Après cinquante jours de bras de fer, « VGE » et Jospin font plier Chirac

A l’Elysée en 2000, l’ancien chef de l’Etat (Jacques Chirac) craignait une présidentialisation du régime, mais il avait fini par se rallier à une réforme voulue par les Français

RÉCIT

Et maintenant, le quinquennat ! » Dans une tribune publiée à la « une » du Monde, le 11 mai 2000, Valéry Giscard d’Estaing (« VGE ») lance l’offensive en faveur d’une réduction du mandat présidentiel à cinq ans. L’ex-président argue d’une opinion publique « massivement acquise » au quinquennat et d’un personnel politique quasi unanime. « Le moment est venu… », écrit-il, en annonçant le dépôt d’une proposition de loi constitutionnelle.

**TRAVAIL DEMANDÉ**
Reproduisez fidèlement l'article sur le quinquennat depuis « Et maintenant, le » jusqu'à « de loi constitutionnelle. ». Le listing provient d'une autre source que l'article.

**Données sur la localisation d'éléments à l'écran**
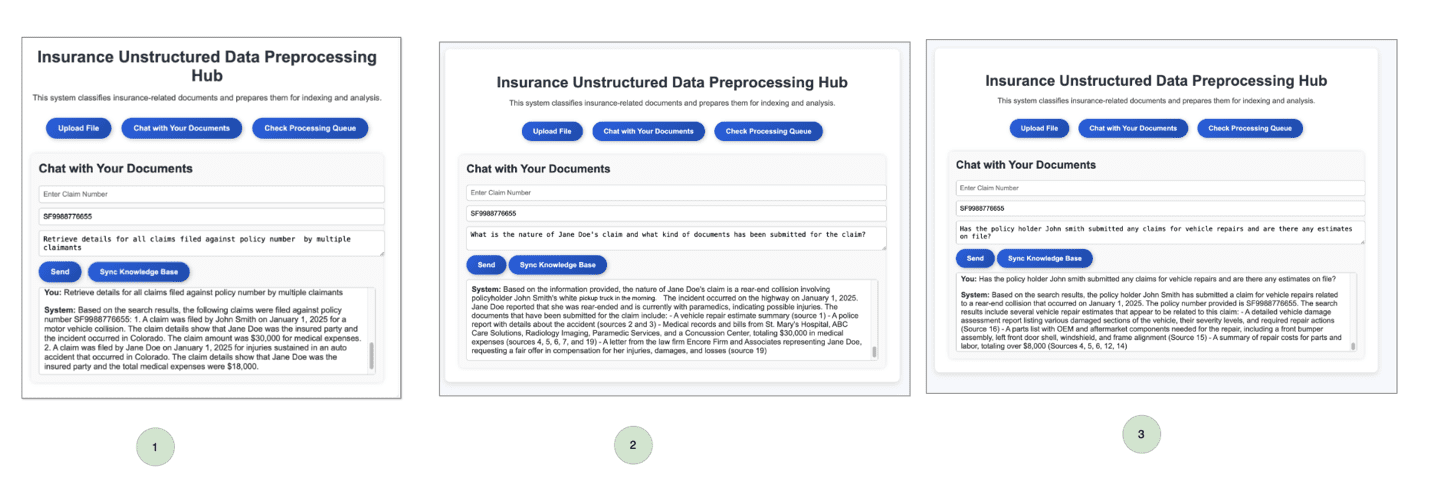Click the middle panel's response scrollbar
Screen dimensions: 1431x501
(874, 350)
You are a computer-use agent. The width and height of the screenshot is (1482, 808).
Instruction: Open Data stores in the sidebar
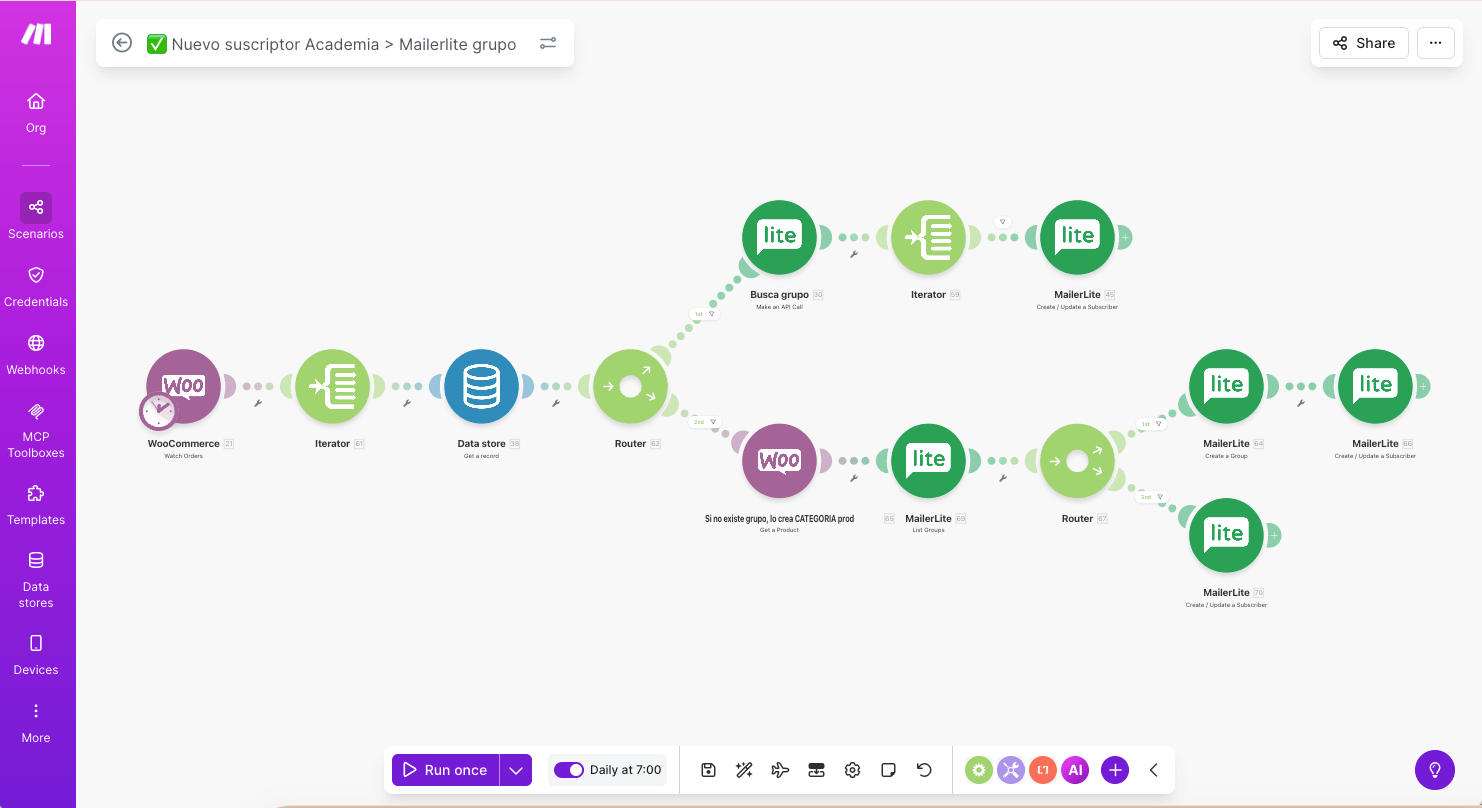[x=36, y=580]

**CORRIGÉ**
Et maintenant, le quinquennat ! » Dans une tribune publiée à la « une » du Monde, le 11 mai 2000, Valéry Giscard d’Estaing (« VGE ») lance l’offensive en faveur d’une réduction du mandat présidentiel à cinq ans. L’ex-président argue d’une opinion publique « massivement acquise » au quinquennat et d’un personnel politique quasi unanime. « Le moment est venu… », écrit-il, en annonçant le dépôt d’une proposition de loi constitutionnelle.